● **Document section**:
------
Think again folks. There’s a caste and class system all over the world. And I can assure you that the family members will report back to him about the lazy sod lying on his lawn sod sipping his lemonade, when he should be working. How dare he lounge about when he’s being paid handsomely $10 per hour for the privilege of cutting my lawn. The nerve.
People often talk about the Third World, though it’s more politically correct to refer to it as the “developing” world, as though they were all in puberty but were slow to develop due to low nutrition levels. The developing world is what polite society likes to call them, as their fully developed post-pubescent girls lounge around the golf club pool. How come we never hear about the Second World and the First World? I mean they must exist, as invisible as they may be, for there to be a Third World, right? Well there is a First World, which you will see is a very privileged set that normally trade in gold, which is the sun element associated with the sun god. Then there is the Second World, whose members trade in money $ or “mooney”, since they trade in the silver element, which is the color of the moon, hence silver dollars which no one uses anymore. Hey, did you notice the $ sign spells ISIS, the name of the moon goddess and those horribly pesky terrorists pretending to be Muslims who really work for the intelligence services as agent provocateurs? Then there’s the poor old Third World whose members get paid in the bronze element, earning 17 cents or 19 cents if they’re lucky per hour to make the running shoes the First World brats play in.
------
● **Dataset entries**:
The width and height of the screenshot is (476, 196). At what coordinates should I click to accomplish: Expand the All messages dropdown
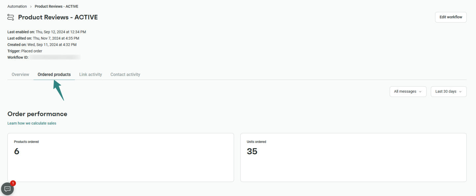(408, 92)
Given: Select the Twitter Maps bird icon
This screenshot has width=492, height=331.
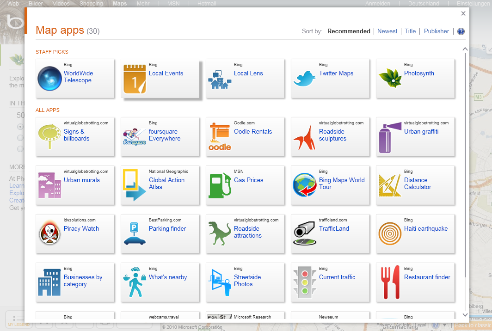Looking at the screenshot, I should [x=305, y=79].
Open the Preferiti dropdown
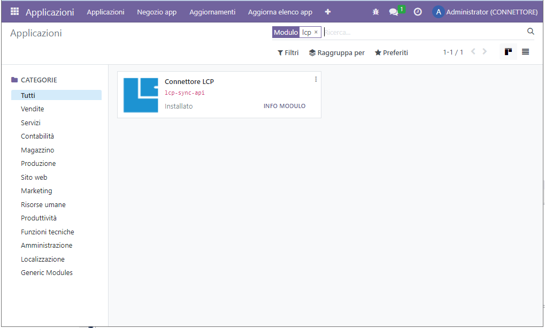The image size is (545, 328). 392,52
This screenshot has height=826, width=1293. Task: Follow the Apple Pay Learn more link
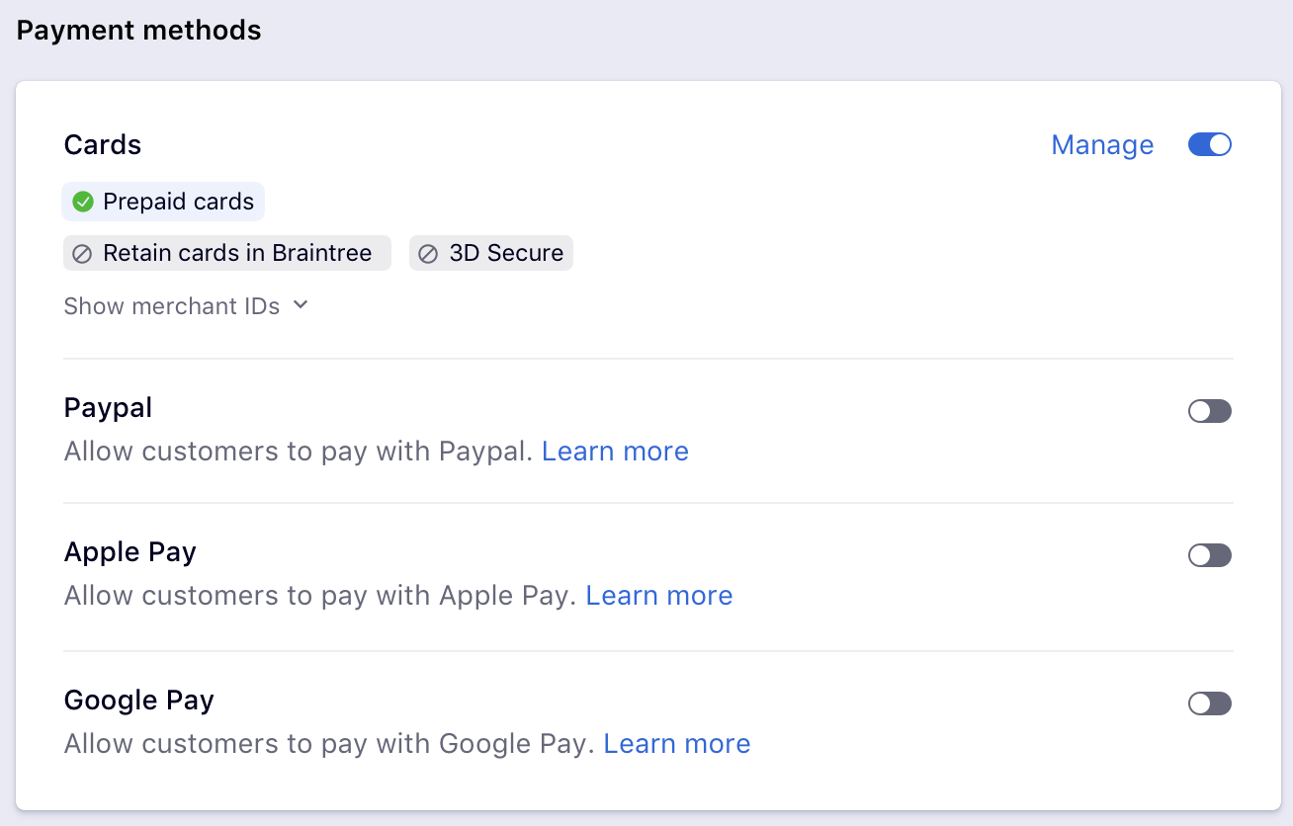pyautogui.click(x=659, y=596)
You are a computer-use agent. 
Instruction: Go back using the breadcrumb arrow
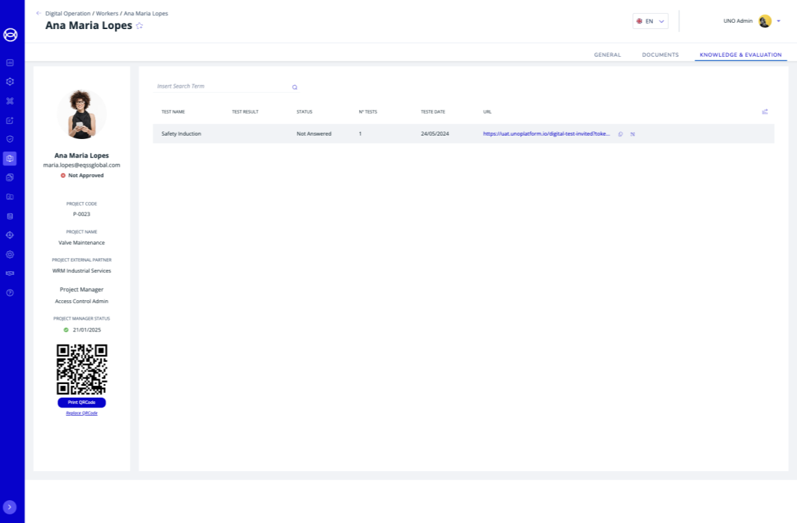39,13
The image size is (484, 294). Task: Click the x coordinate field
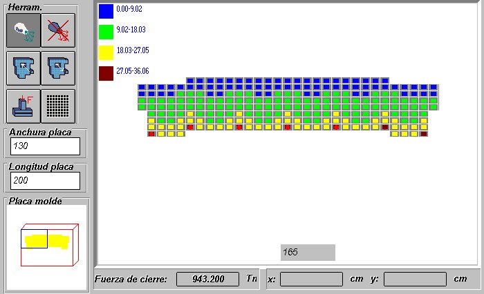tap(311, 279)
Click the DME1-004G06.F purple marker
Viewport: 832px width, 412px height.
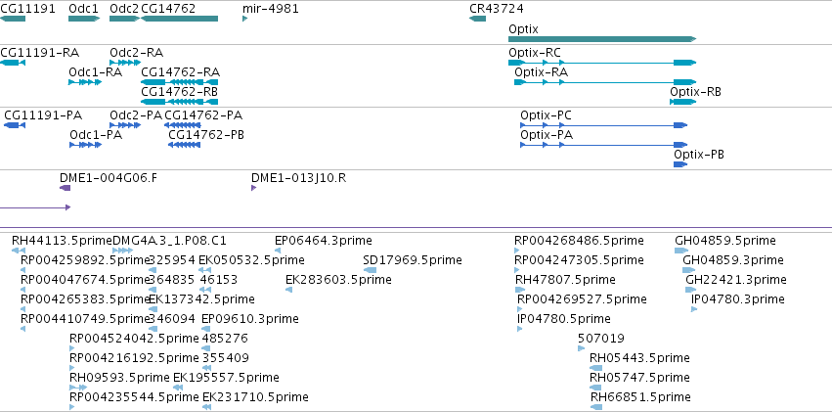[x=65, y=188]
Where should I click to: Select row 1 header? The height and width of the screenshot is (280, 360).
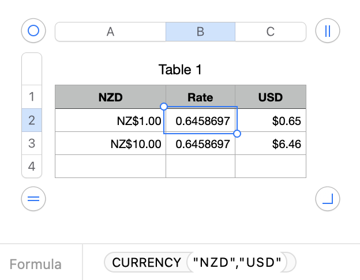click(x=32, y=97)
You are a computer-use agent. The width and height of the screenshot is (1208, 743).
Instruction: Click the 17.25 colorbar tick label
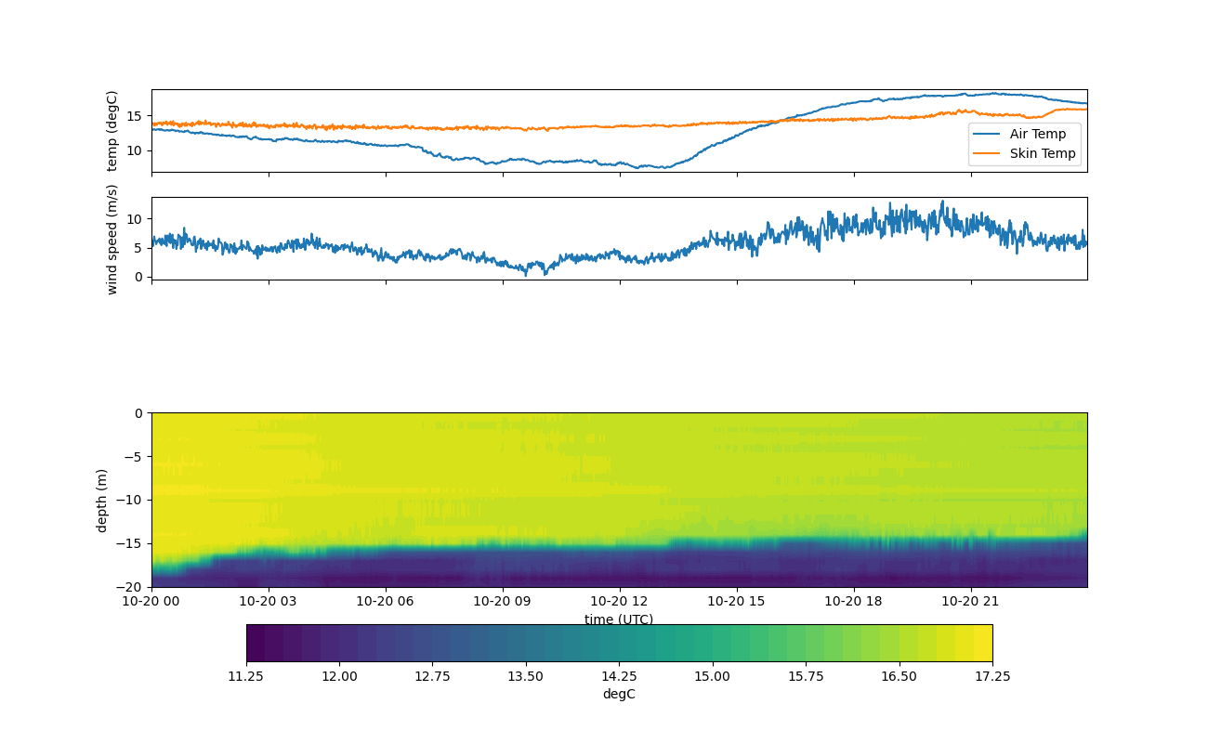point(991,676)
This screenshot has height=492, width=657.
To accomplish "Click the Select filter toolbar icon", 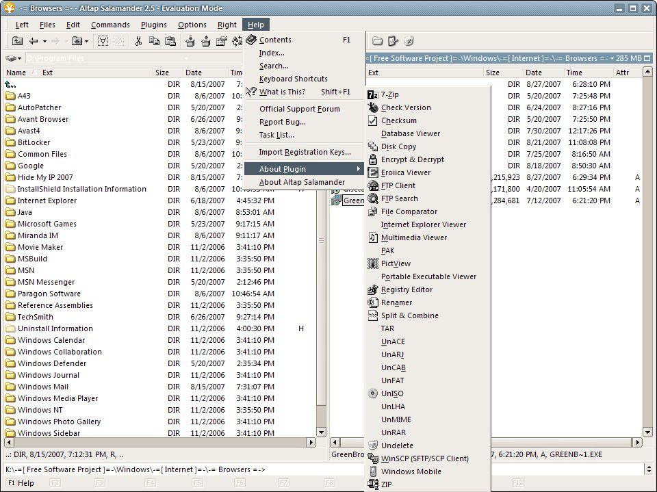I will click(x=103, y=41).
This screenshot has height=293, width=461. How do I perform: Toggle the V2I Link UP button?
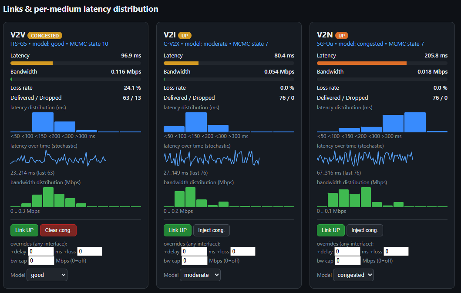[x=178, y=230]
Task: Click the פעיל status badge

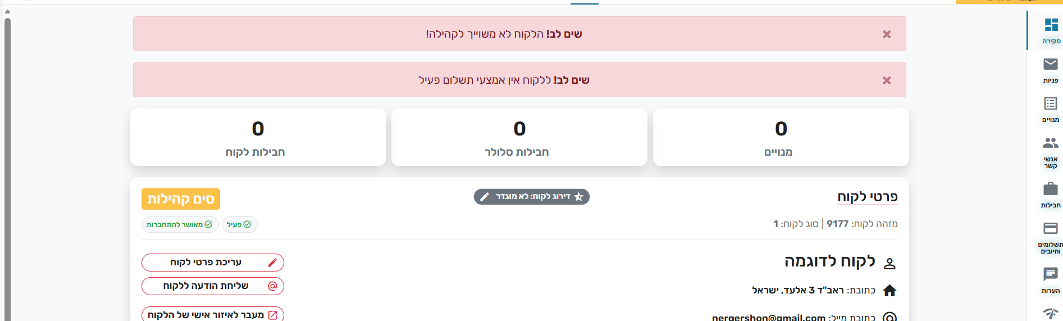Action: pos(240,224)
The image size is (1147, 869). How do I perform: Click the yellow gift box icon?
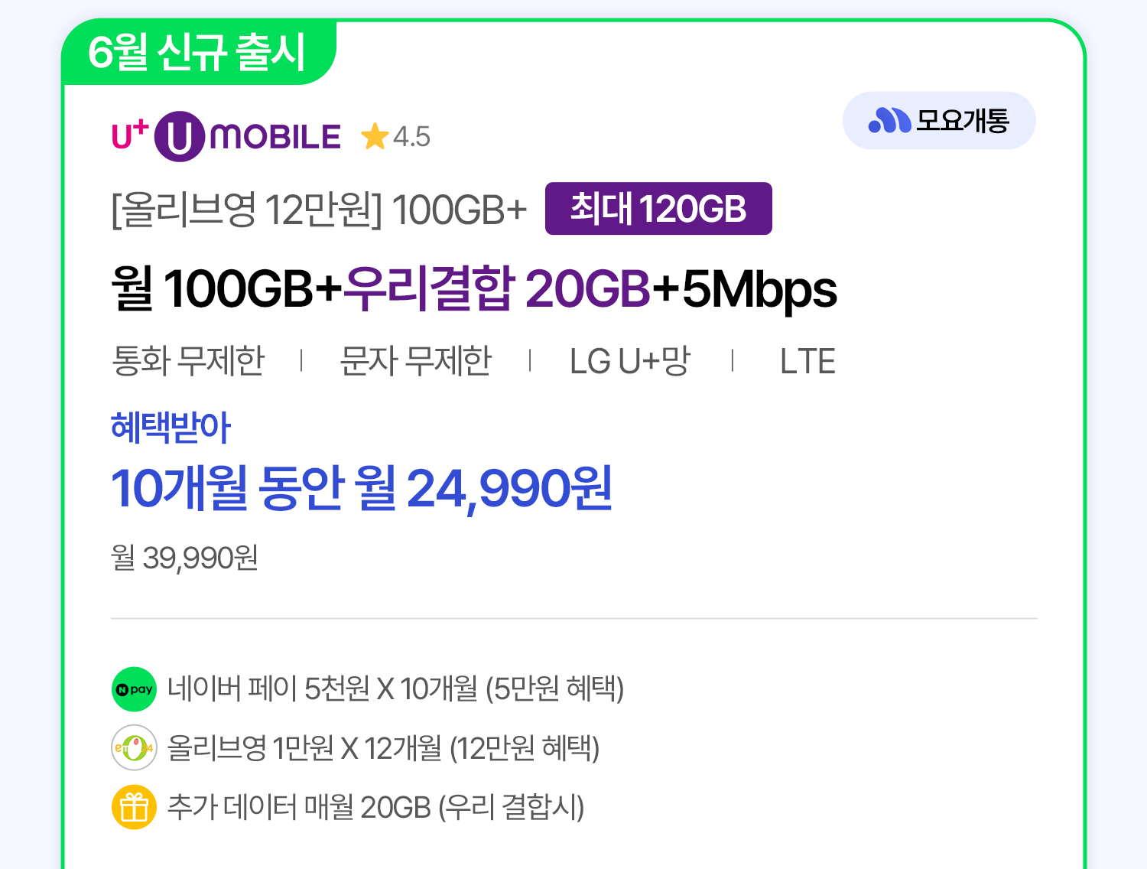click(x=134, y=807)
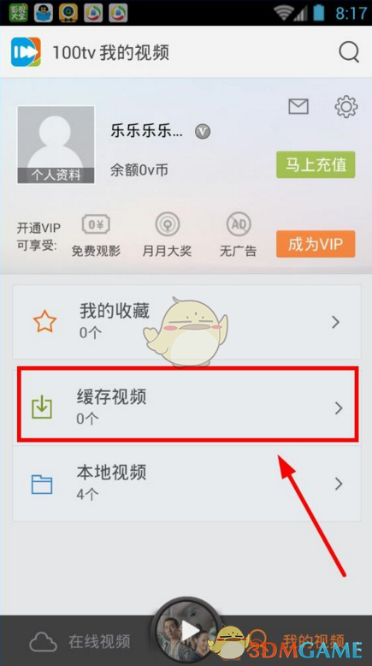Select the 免费观影 coupon icon

96,223
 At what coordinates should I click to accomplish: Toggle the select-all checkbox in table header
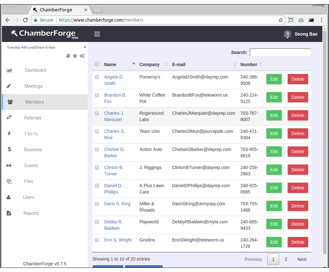(x=97, y=64)
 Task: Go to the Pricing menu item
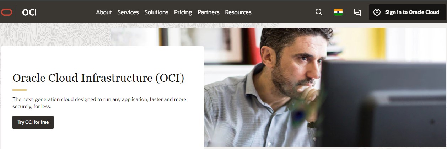pyautogui.click(x=183, y=12)
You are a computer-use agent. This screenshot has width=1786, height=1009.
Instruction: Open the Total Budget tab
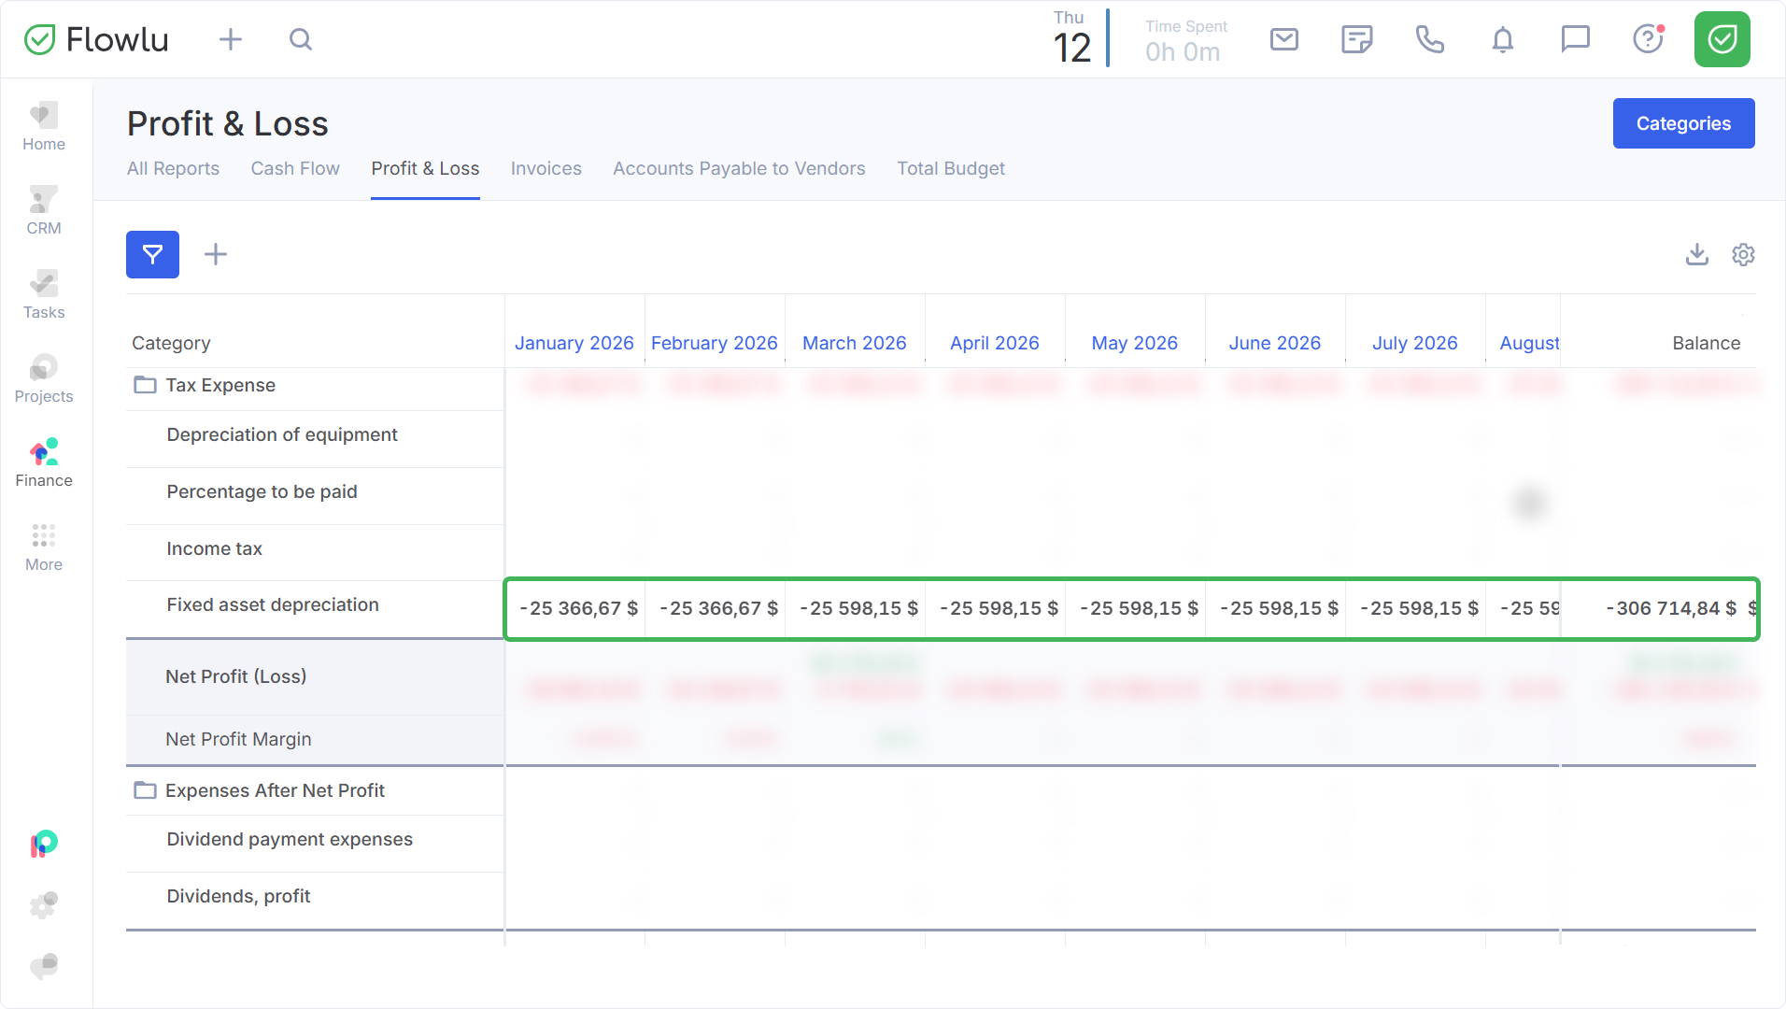(x=951, y=168)
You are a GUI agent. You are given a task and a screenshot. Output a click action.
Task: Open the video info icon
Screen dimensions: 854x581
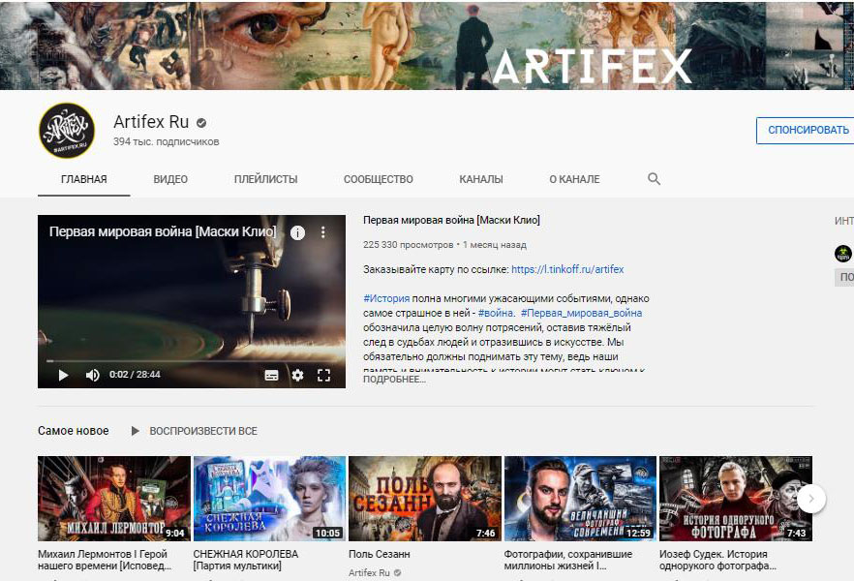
------
● **Work order 1**:
Summarize the passage on global class divisions in two sentences.
● **Work order 2**:
Reproduce the passage on global class divisions from "Think again folks." to "lawn. The nerve.".

● **Answer section 1**:
The passage asserts that a caste and class system exists all over the world, illustrating the point with a sarcastic complaint about a lawn worker paid $10 per hour being seen lounging when he should be working. It then argues that the term "Third World," now politely called the "developing" world, implies a First World that trades in gold and a Second World that trades in silver money, while Third World workers are paid in bronze, earning 17 or 19 cents per hour to make running shoes for the First World.

● **Answer section 2**:
Think again folks. There’s a caste and class system all over the world. And I can assure you that the family members will report back to him about the lazy sod lying on his lawn sod sipping his lemonade, when he should be working. How dare he lounge about when he’s being paid handsomely $10 per hour for the privilege of cutting my lawn. The nerve.